> **What to work on**
Please pull out every line of the records below that contains the string "description", and copy each of those lines in full.
START Exercise inputs
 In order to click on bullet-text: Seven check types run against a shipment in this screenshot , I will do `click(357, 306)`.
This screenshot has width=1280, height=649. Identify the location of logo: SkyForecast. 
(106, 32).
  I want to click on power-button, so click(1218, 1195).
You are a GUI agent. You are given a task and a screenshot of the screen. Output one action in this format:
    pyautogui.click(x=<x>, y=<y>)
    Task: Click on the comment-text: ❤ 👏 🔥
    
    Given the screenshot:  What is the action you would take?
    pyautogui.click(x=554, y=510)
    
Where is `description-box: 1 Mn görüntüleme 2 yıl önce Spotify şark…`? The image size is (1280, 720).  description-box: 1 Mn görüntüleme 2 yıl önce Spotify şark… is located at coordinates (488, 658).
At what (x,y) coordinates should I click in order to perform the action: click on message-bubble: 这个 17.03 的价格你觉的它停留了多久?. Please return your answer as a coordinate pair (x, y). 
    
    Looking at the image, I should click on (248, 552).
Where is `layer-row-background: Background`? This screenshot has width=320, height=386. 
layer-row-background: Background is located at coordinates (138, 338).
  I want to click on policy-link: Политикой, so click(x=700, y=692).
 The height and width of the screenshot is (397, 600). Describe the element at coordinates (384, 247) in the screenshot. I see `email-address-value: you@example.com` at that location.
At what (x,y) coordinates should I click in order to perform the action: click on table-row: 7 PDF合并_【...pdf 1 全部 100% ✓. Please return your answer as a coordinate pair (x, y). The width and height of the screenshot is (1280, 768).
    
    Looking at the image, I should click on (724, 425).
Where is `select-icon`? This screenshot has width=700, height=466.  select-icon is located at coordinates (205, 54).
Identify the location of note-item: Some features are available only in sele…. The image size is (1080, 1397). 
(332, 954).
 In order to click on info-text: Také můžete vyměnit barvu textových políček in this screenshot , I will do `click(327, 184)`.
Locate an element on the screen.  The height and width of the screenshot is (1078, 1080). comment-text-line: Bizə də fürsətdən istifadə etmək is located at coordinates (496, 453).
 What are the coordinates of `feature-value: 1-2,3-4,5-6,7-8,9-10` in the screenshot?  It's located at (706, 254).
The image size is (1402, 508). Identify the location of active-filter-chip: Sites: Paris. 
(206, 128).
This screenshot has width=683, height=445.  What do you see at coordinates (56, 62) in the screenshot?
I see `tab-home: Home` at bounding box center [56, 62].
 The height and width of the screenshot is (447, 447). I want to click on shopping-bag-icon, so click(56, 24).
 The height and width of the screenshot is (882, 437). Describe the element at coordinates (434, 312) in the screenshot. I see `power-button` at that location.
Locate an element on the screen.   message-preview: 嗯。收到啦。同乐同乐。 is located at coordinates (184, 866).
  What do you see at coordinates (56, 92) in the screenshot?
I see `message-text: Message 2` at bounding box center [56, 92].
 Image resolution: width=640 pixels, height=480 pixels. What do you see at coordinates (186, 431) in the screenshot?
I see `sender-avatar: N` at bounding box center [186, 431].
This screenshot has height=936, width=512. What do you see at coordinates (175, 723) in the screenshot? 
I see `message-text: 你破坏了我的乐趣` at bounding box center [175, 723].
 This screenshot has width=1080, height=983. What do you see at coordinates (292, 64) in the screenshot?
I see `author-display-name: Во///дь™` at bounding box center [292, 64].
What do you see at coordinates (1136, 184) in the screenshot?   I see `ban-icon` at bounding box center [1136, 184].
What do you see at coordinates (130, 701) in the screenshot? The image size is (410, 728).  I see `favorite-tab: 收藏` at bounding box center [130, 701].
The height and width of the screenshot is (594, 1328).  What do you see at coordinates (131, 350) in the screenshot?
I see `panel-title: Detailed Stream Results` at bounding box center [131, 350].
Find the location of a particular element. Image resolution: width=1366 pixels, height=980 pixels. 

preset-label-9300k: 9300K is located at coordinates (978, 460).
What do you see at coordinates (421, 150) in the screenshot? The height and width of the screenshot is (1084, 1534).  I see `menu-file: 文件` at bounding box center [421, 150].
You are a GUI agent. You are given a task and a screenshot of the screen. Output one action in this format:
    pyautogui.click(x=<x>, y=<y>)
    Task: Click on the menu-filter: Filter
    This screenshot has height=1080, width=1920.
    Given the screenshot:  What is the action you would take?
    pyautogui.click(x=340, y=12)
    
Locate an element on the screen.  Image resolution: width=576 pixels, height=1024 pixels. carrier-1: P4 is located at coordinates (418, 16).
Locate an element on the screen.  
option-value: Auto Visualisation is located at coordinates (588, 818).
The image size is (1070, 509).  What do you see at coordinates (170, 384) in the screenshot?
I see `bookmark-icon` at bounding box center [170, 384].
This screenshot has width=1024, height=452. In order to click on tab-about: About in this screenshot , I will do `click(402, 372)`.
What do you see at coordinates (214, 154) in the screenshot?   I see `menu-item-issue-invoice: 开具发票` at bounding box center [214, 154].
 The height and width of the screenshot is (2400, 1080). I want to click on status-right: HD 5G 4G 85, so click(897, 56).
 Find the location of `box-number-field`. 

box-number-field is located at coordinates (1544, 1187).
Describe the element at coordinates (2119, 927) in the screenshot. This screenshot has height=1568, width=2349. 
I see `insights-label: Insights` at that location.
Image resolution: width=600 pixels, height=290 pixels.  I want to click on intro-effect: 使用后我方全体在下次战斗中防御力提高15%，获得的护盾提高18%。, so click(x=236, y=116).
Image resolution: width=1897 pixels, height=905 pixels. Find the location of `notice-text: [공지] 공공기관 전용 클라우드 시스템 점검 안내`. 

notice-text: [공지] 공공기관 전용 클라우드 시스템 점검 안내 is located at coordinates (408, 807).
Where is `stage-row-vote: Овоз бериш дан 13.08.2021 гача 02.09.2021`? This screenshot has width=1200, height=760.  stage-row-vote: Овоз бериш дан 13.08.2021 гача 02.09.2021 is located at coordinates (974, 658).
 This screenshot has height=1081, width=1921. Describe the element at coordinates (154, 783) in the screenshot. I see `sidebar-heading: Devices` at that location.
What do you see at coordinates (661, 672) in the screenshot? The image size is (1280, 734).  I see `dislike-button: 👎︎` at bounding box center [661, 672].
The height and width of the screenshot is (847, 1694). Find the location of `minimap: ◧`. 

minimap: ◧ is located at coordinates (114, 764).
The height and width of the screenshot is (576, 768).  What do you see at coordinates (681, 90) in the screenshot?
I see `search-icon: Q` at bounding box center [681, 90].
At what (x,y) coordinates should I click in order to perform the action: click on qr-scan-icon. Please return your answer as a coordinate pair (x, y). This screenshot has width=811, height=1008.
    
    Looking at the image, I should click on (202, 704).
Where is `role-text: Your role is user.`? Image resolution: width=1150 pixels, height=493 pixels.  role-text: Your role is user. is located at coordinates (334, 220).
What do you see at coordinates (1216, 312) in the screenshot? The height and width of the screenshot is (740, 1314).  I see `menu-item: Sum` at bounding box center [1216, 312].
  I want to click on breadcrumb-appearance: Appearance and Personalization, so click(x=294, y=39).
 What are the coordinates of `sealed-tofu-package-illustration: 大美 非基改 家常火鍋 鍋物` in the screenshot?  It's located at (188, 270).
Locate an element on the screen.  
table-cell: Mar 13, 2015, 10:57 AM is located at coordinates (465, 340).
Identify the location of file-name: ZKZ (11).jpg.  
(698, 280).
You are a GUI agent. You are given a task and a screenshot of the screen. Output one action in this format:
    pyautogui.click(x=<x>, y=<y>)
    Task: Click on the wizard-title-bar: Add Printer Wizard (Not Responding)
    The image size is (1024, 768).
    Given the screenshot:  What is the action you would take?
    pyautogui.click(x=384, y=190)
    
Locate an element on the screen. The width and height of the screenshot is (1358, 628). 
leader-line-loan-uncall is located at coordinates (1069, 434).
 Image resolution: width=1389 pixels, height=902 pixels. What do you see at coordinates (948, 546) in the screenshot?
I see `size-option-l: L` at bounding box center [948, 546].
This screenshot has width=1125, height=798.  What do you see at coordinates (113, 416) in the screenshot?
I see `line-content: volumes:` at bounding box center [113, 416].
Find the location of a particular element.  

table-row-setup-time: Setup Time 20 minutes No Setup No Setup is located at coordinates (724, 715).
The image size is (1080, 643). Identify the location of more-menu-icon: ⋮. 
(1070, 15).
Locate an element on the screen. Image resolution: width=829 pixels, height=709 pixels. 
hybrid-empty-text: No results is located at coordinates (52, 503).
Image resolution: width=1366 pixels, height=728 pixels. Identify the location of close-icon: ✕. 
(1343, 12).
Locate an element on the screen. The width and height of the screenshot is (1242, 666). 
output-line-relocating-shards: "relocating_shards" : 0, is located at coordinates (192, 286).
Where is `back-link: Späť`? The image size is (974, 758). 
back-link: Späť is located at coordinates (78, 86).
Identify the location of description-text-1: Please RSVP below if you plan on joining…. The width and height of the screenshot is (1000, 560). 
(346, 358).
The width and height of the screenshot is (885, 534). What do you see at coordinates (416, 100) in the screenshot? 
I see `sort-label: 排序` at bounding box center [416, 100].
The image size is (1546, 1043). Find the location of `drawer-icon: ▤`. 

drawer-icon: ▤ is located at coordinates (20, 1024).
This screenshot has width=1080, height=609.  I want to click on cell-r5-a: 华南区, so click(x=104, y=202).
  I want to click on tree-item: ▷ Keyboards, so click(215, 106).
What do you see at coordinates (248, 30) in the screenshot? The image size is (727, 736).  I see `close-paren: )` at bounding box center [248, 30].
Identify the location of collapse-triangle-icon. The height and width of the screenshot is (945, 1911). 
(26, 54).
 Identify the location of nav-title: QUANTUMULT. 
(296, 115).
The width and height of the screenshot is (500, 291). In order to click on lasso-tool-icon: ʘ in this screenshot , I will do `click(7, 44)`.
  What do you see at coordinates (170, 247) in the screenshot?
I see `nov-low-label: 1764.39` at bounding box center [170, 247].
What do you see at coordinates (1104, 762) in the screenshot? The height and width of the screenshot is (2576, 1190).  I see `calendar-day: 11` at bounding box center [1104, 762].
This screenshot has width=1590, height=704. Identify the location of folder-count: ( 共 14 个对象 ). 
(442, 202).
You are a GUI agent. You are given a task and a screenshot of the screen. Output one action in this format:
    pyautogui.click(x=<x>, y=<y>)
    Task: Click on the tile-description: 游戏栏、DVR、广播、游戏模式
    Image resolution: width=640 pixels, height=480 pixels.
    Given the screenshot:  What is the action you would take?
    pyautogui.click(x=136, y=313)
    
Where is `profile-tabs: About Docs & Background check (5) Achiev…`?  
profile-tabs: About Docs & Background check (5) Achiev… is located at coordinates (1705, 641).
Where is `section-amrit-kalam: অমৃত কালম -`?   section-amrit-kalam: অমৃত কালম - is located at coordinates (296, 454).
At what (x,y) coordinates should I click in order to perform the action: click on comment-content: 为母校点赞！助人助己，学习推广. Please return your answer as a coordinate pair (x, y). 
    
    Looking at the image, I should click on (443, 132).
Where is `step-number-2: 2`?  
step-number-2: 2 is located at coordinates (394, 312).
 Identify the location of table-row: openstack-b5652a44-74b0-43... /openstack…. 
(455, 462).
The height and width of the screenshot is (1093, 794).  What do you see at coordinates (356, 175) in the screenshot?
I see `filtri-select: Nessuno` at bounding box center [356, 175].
END Exercise inputs
> **Solution**
Where is `description-box: 1 Mn görüntüleme 2 yıl önce Spotify şark…`? The image size is (1280, 720).  description-box: 1 Mn görüntüleme 2 yıl önce Spotify şark… is located at coordinates (488, 658).
Identify the location of description-text-1: Please RSVP below if you plan on joining…. The width and height of the screenshot is (1000, 560). 
    Task: Click on the tile-description: 游戏栏、DVR、广播、游戏模式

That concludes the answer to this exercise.